--- What the exercise asks ---
Filter the data below for the string "icon" and copy each matching line.

Provided records Block Start

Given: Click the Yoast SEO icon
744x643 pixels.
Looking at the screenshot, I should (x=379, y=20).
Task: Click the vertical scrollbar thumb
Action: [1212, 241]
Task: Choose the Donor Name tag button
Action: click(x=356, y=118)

Provided records Block End
Provided records Block Start

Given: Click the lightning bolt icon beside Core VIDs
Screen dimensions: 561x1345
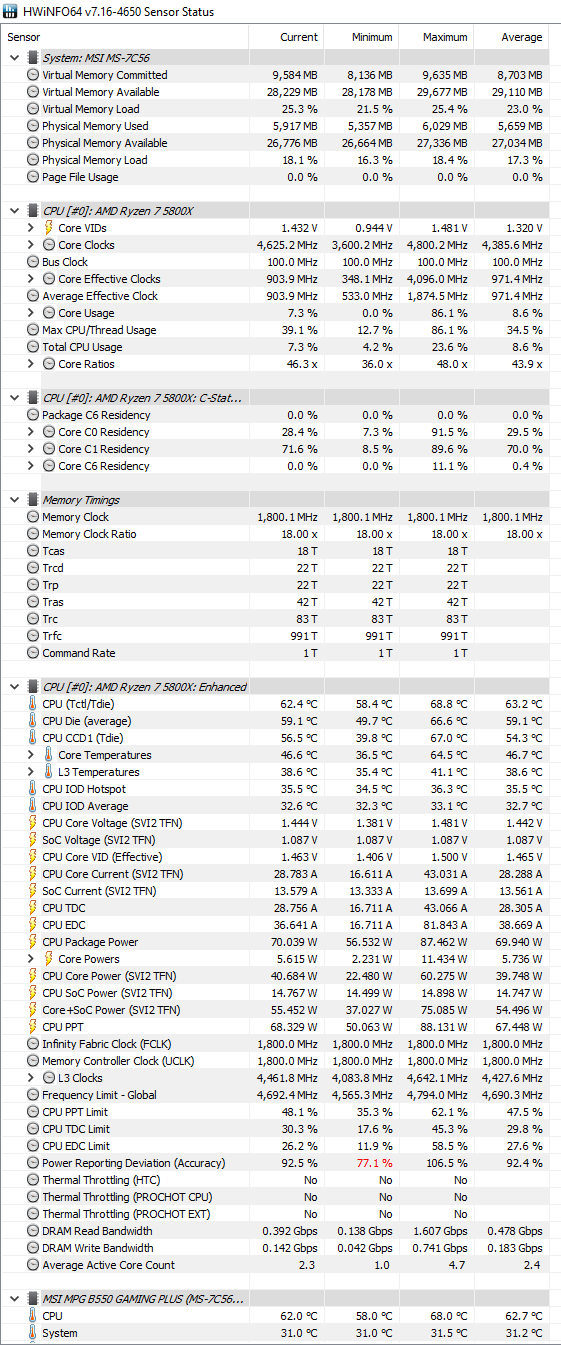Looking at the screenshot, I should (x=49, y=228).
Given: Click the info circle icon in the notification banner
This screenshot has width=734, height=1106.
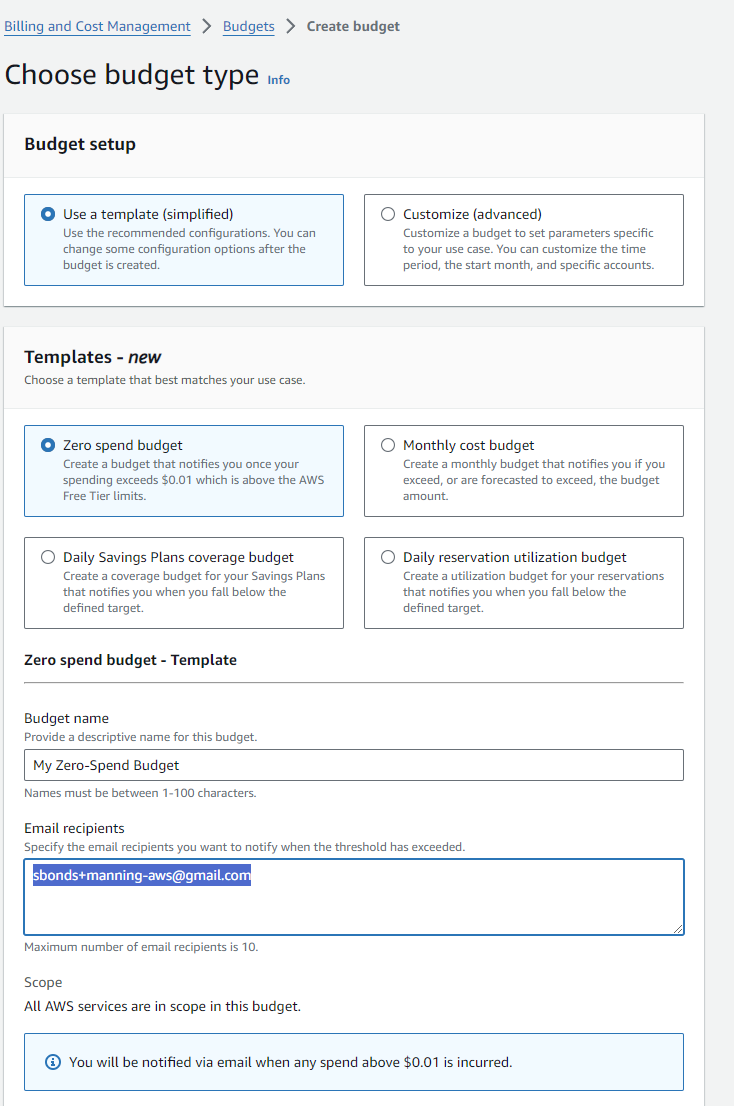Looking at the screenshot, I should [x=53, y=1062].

Provided records Block End

--- Completed task ---
Given: Click the Yoast SEO icon
Given: Click the lightning bolt icon beside Core VIDs
Given: Click the info circle icon in the notification banner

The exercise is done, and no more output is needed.